淡々と作業を進め、その作業の5巡目に入ろうとした時、
ドンドン!と店の入口の扉を外から激しく叩く音がした。
驚いて扉の方を見る。まだ開店前なんだけどな…と怪訝に思っていると、扉の向こうから、土砂降りの雨音に混じって聞き慣れた声がした。
「アトラちゃん!いたら開けてくれ!怪我人がいるんだ!」
常連のマルクの声だ。
慌ててカウンターを出て入口に向かい、鍵を開けて扉を開ける。
そこには体の大きなマルクが雨の中、人を肩に担いで立っていた。かなり荒い息づかいだ。
「よかった!いたんだね!俺の家の近くにこいつが倒れてて…ひどいケガだったから、病院よりも近くのここに連れてきたんだ。」
マルクがほっとしたような表情で説明し、少し振り向いて肩に担いでいる人物をアトラに見せた。どうやら若い男のようだ。背中にひどいケガをしている。
「ひどい…背中全体から血が噴き出してる…早く中へ!」
マルクを中に入れ、自分の家のベットルームに案内する。
男をうつ伏せでベットに寝かせてもらうと、アトラは男の呼吸を確認した。
かなり弱った息づかいが聞こえる。
彼女は雨で濡れている男の服を慎重に脱がせ、背中の傷を確認した。
背骨の両側に縦に2本、えぐられたような深い傷があり、そこから大量に血が出ている。既に雨でかなりの血が流れているはずだ。早く止血しなければ。
アトラはすぐさま近くの箪笥から清潔な布をたくさん取り出し、惜しむことなく、男の背中に乗せ、軽く押さえた。
布に血が滲んでいく。
「マルクさん、そこの箪笥にタオルが入ってるので、この人の服を脱がせて身体を拭いて上げて。これ以上体温が下がるとまずいから。私は薬を取ってくるわ。」
「分かった。頼んだよ、アトラちゃん。」
マルクに頼むとアトラは急いで店の方へ行き、薬と包帯、必要な道具を準備し、ベットルームに向かった。

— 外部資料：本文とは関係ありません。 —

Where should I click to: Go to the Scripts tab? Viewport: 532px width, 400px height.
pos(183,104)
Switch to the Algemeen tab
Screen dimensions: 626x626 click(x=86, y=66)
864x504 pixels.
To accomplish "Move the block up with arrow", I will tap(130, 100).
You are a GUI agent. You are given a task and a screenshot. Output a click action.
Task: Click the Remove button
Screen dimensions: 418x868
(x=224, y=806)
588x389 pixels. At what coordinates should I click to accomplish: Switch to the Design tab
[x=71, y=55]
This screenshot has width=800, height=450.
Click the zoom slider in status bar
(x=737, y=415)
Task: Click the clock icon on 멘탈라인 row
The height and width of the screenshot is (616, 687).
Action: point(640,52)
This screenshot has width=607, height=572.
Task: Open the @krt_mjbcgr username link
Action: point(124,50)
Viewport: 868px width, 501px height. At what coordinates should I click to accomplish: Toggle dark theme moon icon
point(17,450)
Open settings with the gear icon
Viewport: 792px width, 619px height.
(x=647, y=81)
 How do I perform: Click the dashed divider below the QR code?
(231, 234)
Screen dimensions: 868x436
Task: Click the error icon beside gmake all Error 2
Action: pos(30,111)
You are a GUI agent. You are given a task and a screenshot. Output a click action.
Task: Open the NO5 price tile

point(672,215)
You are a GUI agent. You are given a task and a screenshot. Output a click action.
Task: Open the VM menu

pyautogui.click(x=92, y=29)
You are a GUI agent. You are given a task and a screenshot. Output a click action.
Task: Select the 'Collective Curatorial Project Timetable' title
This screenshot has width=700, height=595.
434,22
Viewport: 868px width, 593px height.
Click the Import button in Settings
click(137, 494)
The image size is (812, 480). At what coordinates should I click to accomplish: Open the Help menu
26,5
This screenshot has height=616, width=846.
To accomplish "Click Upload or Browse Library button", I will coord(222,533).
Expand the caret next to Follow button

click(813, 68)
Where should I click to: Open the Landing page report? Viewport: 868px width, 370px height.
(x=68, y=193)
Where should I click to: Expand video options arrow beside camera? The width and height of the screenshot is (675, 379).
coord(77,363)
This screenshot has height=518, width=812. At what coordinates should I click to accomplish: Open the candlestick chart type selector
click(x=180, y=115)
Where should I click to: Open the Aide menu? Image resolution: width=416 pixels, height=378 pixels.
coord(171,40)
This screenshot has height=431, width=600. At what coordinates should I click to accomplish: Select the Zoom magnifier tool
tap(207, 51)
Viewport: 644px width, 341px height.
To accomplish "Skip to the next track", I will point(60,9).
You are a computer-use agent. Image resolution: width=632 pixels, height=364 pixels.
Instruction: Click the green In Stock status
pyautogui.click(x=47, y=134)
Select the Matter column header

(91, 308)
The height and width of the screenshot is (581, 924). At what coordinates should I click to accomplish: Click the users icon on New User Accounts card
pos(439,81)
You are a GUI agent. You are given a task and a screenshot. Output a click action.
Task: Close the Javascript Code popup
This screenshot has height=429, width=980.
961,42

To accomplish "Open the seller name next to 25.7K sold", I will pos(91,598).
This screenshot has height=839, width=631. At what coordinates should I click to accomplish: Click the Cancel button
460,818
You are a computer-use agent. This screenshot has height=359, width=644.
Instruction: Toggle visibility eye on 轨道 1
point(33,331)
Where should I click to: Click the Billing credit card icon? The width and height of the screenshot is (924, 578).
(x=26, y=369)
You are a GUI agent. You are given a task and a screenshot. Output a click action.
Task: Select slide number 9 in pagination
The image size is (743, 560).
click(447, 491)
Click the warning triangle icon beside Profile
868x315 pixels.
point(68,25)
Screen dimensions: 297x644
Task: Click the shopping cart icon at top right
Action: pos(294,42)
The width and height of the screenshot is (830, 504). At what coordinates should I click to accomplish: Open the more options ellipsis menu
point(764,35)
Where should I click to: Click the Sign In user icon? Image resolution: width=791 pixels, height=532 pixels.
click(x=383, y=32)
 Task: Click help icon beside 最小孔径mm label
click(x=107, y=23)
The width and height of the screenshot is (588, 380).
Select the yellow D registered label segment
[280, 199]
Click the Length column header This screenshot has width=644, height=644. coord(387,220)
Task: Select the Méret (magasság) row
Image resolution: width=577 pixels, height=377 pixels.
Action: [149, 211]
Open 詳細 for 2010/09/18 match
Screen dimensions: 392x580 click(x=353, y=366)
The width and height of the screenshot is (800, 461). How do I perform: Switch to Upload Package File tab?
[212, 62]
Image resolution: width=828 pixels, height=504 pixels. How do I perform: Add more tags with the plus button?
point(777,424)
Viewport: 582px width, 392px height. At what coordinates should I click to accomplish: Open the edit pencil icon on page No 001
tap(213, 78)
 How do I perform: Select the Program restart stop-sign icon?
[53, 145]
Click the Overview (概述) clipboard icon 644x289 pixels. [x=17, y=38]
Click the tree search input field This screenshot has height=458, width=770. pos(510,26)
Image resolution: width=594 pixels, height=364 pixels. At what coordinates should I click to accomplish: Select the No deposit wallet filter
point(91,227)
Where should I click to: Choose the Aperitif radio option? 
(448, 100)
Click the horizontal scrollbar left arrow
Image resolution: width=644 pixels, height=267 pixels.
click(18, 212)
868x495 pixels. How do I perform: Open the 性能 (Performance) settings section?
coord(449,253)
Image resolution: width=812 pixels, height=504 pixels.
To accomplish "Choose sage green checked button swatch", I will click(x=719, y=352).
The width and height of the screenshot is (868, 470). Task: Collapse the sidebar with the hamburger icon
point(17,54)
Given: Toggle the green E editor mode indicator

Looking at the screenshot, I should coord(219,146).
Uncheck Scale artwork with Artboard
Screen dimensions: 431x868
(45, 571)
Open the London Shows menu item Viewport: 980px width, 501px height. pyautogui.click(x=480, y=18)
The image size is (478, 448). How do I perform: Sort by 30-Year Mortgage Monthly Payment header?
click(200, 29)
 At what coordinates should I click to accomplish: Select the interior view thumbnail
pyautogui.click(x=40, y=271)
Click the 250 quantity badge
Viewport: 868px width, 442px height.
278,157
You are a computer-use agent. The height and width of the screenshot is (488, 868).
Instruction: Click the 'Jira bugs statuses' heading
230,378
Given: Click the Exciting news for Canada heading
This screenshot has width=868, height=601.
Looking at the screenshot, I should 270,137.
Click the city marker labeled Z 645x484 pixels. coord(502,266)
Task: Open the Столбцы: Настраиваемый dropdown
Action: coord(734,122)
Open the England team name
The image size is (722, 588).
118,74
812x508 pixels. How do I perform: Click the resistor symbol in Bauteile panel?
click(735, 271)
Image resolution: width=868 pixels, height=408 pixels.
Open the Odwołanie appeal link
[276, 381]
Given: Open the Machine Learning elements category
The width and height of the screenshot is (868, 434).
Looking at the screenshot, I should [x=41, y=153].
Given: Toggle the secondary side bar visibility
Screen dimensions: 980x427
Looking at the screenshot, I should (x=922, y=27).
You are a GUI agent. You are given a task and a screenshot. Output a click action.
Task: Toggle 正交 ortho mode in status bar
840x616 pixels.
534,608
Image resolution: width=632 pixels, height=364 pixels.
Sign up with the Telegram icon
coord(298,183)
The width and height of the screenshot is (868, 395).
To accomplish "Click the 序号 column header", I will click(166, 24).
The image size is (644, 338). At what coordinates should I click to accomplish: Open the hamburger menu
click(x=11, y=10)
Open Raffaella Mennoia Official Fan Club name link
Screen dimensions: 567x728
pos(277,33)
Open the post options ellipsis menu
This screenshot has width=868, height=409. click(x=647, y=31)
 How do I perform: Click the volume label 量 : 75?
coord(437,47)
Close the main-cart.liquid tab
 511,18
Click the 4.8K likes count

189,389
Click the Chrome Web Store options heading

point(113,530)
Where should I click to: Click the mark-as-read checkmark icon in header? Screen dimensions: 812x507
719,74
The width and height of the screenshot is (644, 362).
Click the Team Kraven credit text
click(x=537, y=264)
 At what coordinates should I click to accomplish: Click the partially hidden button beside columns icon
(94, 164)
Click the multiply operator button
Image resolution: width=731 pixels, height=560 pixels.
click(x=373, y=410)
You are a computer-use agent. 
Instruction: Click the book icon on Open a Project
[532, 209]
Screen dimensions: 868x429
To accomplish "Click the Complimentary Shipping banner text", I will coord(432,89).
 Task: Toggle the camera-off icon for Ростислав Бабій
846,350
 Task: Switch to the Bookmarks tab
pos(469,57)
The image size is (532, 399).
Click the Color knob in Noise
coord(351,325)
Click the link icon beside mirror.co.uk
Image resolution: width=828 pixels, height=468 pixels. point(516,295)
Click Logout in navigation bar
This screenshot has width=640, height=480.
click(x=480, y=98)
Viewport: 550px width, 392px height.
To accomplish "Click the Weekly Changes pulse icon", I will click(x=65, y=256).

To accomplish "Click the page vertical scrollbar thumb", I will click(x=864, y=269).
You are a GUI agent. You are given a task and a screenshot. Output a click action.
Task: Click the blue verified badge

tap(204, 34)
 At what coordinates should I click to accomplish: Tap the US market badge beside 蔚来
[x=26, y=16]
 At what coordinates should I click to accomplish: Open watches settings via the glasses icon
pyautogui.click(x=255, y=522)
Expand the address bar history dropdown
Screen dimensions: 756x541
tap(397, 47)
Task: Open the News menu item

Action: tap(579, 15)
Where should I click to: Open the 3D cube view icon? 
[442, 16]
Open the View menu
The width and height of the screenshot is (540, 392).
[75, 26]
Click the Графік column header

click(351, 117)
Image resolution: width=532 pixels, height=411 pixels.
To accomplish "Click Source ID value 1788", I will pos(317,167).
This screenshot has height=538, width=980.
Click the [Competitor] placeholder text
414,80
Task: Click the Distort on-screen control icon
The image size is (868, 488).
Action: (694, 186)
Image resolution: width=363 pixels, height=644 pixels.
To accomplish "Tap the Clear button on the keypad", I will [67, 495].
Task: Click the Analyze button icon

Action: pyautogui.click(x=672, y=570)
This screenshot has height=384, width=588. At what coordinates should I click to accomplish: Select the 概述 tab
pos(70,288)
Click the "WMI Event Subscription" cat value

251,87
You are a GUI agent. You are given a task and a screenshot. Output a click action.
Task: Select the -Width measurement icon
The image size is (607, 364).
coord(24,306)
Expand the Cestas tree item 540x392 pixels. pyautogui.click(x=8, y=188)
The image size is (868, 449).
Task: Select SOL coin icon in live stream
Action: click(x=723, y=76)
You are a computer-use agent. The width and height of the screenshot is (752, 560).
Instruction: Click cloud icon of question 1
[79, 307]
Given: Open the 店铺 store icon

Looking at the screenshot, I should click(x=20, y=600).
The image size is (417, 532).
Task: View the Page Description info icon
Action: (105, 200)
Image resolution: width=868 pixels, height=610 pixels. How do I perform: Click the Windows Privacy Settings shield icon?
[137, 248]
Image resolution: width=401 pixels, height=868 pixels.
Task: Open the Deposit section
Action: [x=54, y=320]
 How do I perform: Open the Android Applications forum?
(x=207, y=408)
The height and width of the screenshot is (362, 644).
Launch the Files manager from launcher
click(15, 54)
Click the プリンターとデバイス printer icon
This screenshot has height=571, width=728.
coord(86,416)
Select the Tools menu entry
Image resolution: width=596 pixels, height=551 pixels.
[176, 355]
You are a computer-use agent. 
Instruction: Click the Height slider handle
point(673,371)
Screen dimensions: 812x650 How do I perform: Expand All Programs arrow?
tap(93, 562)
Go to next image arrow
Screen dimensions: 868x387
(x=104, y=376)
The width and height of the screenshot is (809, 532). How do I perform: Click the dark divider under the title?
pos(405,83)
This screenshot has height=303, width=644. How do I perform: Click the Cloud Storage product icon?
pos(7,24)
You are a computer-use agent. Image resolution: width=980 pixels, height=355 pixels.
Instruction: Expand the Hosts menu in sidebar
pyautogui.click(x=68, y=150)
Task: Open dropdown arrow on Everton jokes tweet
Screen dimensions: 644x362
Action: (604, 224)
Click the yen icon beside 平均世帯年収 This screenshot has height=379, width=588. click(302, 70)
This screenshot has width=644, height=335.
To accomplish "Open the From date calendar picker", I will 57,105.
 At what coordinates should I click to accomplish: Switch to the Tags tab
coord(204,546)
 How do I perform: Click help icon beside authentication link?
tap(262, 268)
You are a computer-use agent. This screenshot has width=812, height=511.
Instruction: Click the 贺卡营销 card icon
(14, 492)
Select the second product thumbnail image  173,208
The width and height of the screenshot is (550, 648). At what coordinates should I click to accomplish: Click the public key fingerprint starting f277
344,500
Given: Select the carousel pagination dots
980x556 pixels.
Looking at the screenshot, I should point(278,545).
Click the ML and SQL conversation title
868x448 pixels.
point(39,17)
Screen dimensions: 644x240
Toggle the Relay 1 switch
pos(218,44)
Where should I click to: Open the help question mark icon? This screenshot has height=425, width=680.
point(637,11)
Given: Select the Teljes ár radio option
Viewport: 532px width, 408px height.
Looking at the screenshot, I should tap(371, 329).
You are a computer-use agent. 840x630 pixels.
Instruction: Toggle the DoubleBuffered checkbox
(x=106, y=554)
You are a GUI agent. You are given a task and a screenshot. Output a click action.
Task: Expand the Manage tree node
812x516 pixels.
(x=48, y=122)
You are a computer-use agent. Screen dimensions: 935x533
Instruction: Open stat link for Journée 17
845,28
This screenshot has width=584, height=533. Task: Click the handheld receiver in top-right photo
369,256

そして、マルクと共に男の身体を拭き終わると、マルクに医者を呼んでくるように指示し、自分は応急処置に入った。
ーーこうして、彼女のいつもと同じ日々は終わりを告げることになる。
読んでいただき、ありがとうございます。
上手く話が進むか分かりませんが、精進致します。